Besides appearing to have been caught flat-footed, the OCFO might be indulging in a level of satisfaction that is not supported by Intralot’s standing in the industry, or the actual value of what they are proposing.

Seasoned observers wonder whether, given its weak cash flow, and the urgency of its pitch to the District, Intralot needs D.C. more than D.C. needs Intralot.  

The Dig spoke with veteran investors, a gaming industry analyst and a former sports book maker who question the outlook Intralot is pitching.

“Intralot doesn’t have much of a presence as a sports betting operator in the United States,” says Dustin Gouker, a former reporter with Legal Sports Report, a leader in online sports betting coverage. “I don’t think they can return the kind of revenue they are promising.”

According to Gouker, who now manages a portfolio of websites focused on legal online gambling, sports betting and fantasy sports, Intralot’s value is inextricably tied to its standing as a lottery operator. “It would be nobody’s first choice in the United States to operate sports betting,” he says. “It’s strange to say the least.”

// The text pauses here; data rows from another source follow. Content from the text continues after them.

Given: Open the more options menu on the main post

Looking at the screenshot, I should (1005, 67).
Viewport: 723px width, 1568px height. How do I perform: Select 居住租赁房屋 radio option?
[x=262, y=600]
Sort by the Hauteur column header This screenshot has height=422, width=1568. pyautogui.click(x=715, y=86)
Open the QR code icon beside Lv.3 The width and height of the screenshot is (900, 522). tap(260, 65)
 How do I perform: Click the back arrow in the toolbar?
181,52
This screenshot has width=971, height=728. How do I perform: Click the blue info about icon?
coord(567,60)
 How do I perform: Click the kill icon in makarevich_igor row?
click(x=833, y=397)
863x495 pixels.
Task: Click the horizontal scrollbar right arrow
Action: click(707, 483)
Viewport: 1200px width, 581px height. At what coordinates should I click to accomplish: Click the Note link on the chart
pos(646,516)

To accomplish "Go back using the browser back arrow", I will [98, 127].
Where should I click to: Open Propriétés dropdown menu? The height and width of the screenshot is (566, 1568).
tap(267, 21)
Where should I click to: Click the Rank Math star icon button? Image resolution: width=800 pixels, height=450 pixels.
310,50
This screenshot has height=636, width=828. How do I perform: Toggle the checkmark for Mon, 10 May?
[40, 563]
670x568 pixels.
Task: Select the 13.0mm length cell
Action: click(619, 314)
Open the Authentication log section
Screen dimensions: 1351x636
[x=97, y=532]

Echoing Gouker’s observation, casino.org, a casino review site that offers industry news, guidance, advice and tips,  writes that Intralot is planning to use a “high-hold sports betting model” that will return 70-80 percent to the customer, rather than the 95 percent that Las Vega offers. “Using this model, it will be impossible to offer customers competitive odds,” the site has reported.  

Experienced sports book makers take a dim view of the company’s strategy. “Intralot might have experience with sports betting in other parts of the world, but the U.S. market is unique,” says one former sports book maker who requested anonymity in order to speak freely. “They suggested a percentage that is unreal for this market. People across the industry are laughing at them for suggesting this.”  

In pressing their case, Intralot and Bresnahan emphasize a newly acquired contract in Illinois to illustrate the company’s  momentum. But observers have noted that Camelot Illinois attained that contract without bidding, and then brought Intralot in to provide a gaming system and equipment for the state’s 8,000 realtors.

Just this week, Intralot lost its bid for sports betting in Turkey to a major international company with a U.S.-based sports betting portfolio, a firm that would be one of two other competitors should D.C. go out to bid. The loss in Turkey brought Intralot’s bond ratings that had risen, back down to where they had been, according to investors who are watching the market.

Detractors with a stake in the game in D.C. have pointed to Intralot’s position on the stock market, trading well below $1 a share, which is more than 20 times less than its competitors. More neutral observers say it is unclear whether stock value is a good measure for the District to consider. Even if it is, with no actual competition taking place, such comparisons are irrelevant for the time being.

Even comparative revenue assessments are difficult to evaluate. Intralot’s letter to Bresnahan includes a chart that shows “Intralot and Key Competitors Financials,” but it only shows data for FY2017.

“They at least could have given updated figures,” the  former sports bookie says.

As Intralot tries to shift its business from less stable foreign markets to the U.S., credit agencies are likely to note that near-term capital expenditures will continue to stress their liquidity, investors say. The big question is will it be able to secure the funds needed to roll out its new strategy, and how will it secure those additional funds?

Meantime, there is no sense that the Council is interested in answers, much less challenging Bresnahan’s regurgitation of Intralot’s pitch, or DeWitt’s judgment in lobbying for a procurement waiver for Intralot.

“I still think we are moving too quickly,” says At-Large Councilmember Elissa Silverman, who voted against the procurement waiver and was unaware of the Moody’s report. “I still would like to find out if there’s a way to capture sports betting revenue [in the near-term] and compete the lottery contract. My colleagues and the CFO are not interested in pursuing that approach.”